Saved data entries
────────────────────────────────────────
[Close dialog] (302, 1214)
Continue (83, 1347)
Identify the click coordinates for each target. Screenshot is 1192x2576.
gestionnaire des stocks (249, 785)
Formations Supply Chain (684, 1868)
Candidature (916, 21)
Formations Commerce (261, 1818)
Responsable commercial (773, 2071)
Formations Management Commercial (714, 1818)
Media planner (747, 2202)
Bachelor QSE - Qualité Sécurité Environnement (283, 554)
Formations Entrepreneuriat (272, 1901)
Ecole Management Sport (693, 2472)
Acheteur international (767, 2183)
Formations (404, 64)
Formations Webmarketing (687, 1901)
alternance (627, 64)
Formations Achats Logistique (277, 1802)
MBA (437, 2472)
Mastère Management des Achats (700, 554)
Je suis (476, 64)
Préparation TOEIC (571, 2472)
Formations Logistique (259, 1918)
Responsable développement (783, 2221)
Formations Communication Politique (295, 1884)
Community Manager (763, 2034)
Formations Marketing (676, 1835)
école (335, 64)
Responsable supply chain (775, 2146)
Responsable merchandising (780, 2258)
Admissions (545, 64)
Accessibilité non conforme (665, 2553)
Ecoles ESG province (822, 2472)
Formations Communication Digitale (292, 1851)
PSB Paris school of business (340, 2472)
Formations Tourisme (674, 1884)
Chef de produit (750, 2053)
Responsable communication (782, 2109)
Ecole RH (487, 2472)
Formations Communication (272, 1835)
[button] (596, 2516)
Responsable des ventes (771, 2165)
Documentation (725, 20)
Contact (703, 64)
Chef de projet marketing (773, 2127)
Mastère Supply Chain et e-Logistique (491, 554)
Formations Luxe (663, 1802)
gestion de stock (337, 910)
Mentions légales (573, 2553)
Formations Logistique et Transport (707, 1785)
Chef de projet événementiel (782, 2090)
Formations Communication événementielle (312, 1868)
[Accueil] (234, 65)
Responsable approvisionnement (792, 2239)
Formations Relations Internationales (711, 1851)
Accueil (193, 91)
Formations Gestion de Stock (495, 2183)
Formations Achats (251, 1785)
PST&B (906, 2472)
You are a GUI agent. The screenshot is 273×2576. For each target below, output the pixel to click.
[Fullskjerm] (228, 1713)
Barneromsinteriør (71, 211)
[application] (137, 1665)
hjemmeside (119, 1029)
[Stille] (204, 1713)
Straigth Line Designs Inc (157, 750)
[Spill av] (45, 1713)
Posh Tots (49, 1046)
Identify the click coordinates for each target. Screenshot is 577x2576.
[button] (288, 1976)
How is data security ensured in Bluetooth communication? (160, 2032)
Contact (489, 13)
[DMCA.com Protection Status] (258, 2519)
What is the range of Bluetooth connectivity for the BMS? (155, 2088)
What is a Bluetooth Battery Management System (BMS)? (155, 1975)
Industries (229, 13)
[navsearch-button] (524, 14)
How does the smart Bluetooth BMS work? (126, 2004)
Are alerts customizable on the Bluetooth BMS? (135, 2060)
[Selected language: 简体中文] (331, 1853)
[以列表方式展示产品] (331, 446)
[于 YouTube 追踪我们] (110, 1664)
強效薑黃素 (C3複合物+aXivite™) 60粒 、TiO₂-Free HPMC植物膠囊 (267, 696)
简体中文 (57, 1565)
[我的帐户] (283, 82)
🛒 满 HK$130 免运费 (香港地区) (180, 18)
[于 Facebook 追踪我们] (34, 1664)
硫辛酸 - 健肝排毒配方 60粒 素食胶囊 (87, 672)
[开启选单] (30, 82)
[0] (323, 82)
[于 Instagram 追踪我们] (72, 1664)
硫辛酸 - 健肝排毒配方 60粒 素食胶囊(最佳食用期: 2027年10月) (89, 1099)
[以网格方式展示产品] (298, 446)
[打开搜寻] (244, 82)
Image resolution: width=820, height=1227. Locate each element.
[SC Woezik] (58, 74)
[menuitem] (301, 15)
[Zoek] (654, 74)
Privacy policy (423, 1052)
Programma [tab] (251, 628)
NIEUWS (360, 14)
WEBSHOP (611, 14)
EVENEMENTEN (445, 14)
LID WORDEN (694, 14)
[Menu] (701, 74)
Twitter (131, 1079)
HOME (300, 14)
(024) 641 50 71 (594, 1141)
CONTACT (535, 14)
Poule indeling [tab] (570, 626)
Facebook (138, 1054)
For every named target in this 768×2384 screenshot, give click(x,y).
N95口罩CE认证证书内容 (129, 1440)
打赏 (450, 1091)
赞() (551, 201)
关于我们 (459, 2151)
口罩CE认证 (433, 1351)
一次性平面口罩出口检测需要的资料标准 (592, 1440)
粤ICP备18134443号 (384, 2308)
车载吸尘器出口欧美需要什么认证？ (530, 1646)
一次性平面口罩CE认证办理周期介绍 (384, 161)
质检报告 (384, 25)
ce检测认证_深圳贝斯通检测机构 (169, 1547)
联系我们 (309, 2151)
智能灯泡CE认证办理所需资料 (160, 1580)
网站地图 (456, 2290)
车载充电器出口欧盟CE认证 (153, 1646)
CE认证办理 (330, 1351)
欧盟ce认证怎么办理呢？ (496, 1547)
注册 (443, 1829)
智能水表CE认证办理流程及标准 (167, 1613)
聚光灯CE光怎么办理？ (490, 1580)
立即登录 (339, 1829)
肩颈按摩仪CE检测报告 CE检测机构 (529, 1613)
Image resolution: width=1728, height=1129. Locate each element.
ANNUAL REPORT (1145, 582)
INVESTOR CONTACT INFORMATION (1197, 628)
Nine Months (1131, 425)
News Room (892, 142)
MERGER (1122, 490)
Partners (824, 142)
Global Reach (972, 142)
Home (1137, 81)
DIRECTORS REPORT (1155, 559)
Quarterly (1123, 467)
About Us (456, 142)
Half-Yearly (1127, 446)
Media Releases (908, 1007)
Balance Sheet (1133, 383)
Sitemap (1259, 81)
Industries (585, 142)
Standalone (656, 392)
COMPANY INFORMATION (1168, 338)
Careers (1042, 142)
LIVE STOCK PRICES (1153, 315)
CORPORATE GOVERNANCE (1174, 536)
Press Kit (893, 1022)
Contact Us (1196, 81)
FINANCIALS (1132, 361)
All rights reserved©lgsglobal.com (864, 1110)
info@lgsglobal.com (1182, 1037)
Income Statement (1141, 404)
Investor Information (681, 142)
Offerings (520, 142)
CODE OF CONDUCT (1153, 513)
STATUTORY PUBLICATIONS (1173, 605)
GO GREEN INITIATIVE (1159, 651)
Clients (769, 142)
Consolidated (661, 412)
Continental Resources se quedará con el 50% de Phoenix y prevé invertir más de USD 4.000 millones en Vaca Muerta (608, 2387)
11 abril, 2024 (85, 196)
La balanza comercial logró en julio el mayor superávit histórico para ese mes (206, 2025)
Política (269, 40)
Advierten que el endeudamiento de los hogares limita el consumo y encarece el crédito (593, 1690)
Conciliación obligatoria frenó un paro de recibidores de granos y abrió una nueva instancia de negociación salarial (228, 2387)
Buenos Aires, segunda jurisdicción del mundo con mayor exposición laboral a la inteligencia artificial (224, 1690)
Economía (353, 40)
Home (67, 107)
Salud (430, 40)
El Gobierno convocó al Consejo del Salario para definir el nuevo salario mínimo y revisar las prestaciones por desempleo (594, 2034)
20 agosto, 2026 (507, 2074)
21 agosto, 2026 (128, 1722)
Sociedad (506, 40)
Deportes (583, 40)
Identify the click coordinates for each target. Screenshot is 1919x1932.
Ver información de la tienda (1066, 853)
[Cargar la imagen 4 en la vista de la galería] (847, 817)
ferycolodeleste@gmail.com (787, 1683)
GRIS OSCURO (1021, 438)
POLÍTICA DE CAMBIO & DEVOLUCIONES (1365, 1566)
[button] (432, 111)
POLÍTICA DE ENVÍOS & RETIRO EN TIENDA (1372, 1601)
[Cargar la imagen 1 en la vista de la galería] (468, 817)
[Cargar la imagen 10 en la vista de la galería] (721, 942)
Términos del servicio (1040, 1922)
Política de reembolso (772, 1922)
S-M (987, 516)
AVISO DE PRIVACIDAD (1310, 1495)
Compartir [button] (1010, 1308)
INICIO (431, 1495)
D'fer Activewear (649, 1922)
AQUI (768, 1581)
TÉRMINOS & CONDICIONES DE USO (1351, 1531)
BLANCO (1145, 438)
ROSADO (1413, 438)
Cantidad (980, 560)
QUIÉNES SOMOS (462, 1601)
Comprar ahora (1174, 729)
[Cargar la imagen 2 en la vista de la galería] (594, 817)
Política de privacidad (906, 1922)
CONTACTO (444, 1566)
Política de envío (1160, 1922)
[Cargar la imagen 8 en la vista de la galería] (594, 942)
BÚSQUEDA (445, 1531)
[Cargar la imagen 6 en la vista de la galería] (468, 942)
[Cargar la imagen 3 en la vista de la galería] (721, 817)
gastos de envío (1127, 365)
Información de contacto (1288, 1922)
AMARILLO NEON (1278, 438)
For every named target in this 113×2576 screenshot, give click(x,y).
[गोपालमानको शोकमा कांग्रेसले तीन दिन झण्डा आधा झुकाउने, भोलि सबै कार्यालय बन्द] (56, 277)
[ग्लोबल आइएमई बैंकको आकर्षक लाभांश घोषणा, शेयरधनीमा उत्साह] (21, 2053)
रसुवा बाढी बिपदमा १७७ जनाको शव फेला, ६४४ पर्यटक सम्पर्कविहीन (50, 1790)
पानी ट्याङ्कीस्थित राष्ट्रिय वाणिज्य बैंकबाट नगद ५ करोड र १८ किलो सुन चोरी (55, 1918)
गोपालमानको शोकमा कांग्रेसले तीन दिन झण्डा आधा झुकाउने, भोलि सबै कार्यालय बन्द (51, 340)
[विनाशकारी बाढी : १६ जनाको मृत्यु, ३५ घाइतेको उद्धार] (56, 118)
────────────────────────────────────────
ACTIVITY: Copy out the lines above exactly, beginning at the one that contains "PSB Paris school of business (340, 2472)" and ending at the one that contains "PST&B (906, 2472)".

ANSWER FOR THIS EXERCISE:
PSB Paris school of business (340, 2472)
Formations Tourisme (674, 1884)
Chef de produit (750, 2053)
Responsable communication (782, 2109)
Ecole RH (487, 2472)
Formations Communication (272, 1835)
[button] (596, 2516)
Responsable des ventes (771, 2165)
Documentation (725, 20)
Contact (703, 64)
Chef de projet marketing (773, 2127)
Mastère Supply Chain et e-Logistique (491, 554)
Formations Luxe (663, 1802)
gestion de stock (337, 910)
Mentions légales (573, 2553)
Formations Logistique et Transport (707, 1785)
Chef de projet événementiel (782, 2090)
Formations Communication événementielle (312, 1868)
[Accueil] (234, 65)
Responsable approvisionnement (792, 2239)
Formations Relations Internationales (711, 1851)
Accueil (193, 91)
Formations Gestion de Stock (495, 2183)
Formations Achats (251, 1785)
PST&B (906, 2472)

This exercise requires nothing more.